Large earthquakes are often followed by a number of smaller tremors – called aftershocks – that can occur in geological faults thousands of kilometres from the epicentre of the original earthquake. While aftershocks are well documented, exactly how they are triggered remains a mystery.
The theory of acoustic fluidization suggests that the seismic waves generated by the initial earthquake could create sonic vibrations that help to trigger subsequent fault movements. These vibrations affect the small grains of rock at the interface between two plates at a fault. The idea is that the vibrations cause the grains to behave collectively like a fluid, lowering friction in the granular material and causing the plates to slip past each other.
Bed of grains
In their new study, the researchers used a simulated fault system to investigate whether acoustic waves may indeed be able to trigger earthquakes. Their model fault was composed of two rough, pressed-together plates, between which lay a bed of spherical grains.
When a shear stress was applied to the model system, the researchers observed the fault undergo periodic slips, as expected. Sound waves at certain frequencies were then fired at the system and this caused the fault movements to occur much sooner than when no sound was applied. The team also found that the premature slips were more likely to occur with sound waves at a characteristic range of resonant frequencies corresponding to waves bouncing back-and-forth within the fault. This observation is in line with acoustic-fluidization theory.
“Acoustic fluidization reduces the confining pressure and the system becomes abruptly unstable, promoting a transition to an unjammed fluid-like state,” explains team member Eugenio Lippiello of the Second University of Naples. “When this occurs, an earthquake nucleates.”
Spontaneous sound
Lippiello and colleagues also discovered that the same resonant sound waves emerge spontaneously from the model fault, even when no external sound is applied. This happens a short time before a fault movement. “Even in the stick phase [when the fault is motionless], the granular medium is never in a frozen state,” says Lippiello. Instead, each grain oscillates weakly around its own centre and the sound waves are generated “when oscillations of individual particles synchronize to the resonant frequency”. Accordingly, acoustic fluidization may also help to explain why the measured rate of slips on real-life faults is higher than would be anticipated, based on studies of rock-on-rock friction.

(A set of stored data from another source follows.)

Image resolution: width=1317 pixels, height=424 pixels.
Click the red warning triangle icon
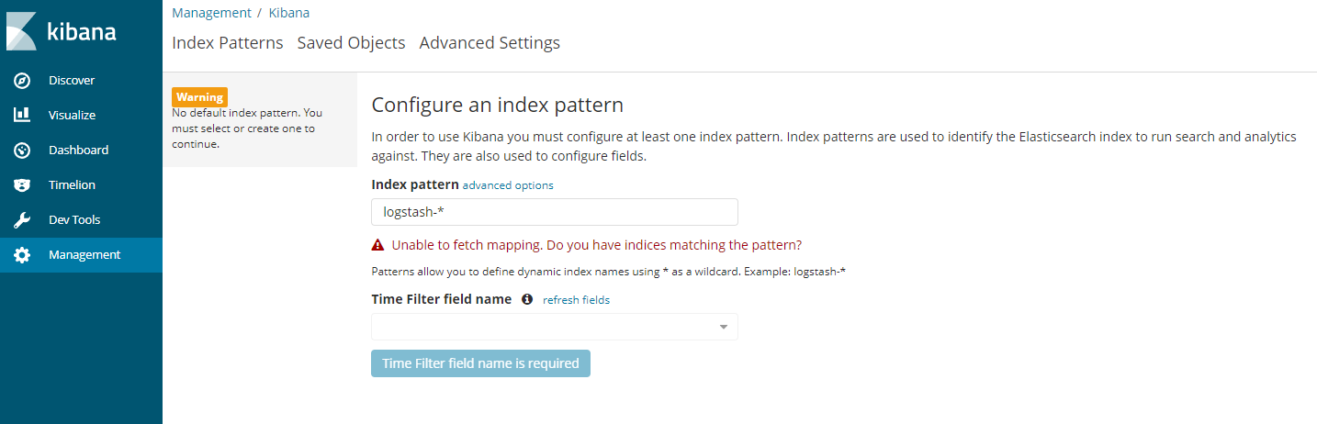[377, 245]
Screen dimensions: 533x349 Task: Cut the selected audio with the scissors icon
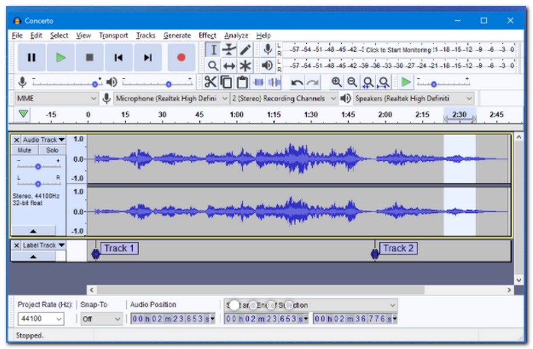pyautogui.click(x=211, y=81)
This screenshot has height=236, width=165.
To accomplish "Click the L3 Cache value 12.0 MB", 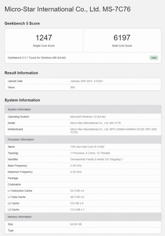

“This work moves forward the idea that the surprising weakness observed on faults during earthquakes is caused by strong vibrations close to the fault plane,” comments Jay Melosh of Purdue University, who originally proposed the acoustic-fluidization process but was not involved in this study. “These waves are generated in the core of the fault as sliding starts and – just as a car moving too fast over a rough road can skid uncontrollably – the vibrations briefly offload the normal friction and allow the fault to slide as if it were greased.” Melosh commends the team for demonstrating the effectiveness of acoustic fluidization in faults with a granular core.
Other trigger candidates
However, Emily Brodsky of the University of California, Santa Cruz, remains cautious about the results. Brodsky, who was not involved in the study, points out that there are many candidate mechanisms for triggering aftershocks. “I am not sure that the observational evidence thus far supports the assertions about acoustic fluidization being the relevant mechanism for earthquake triggering by seismic waves,” she says.
With their initial study complete, the researchers are now looking to explore in more detail the mechanism through which the grain oscillations are synchronized. At the same time, the team is also planning to explore the role of heterogeneities in granular material on the overall behaviour of the fault system.
The research is described in Physical Review Letters.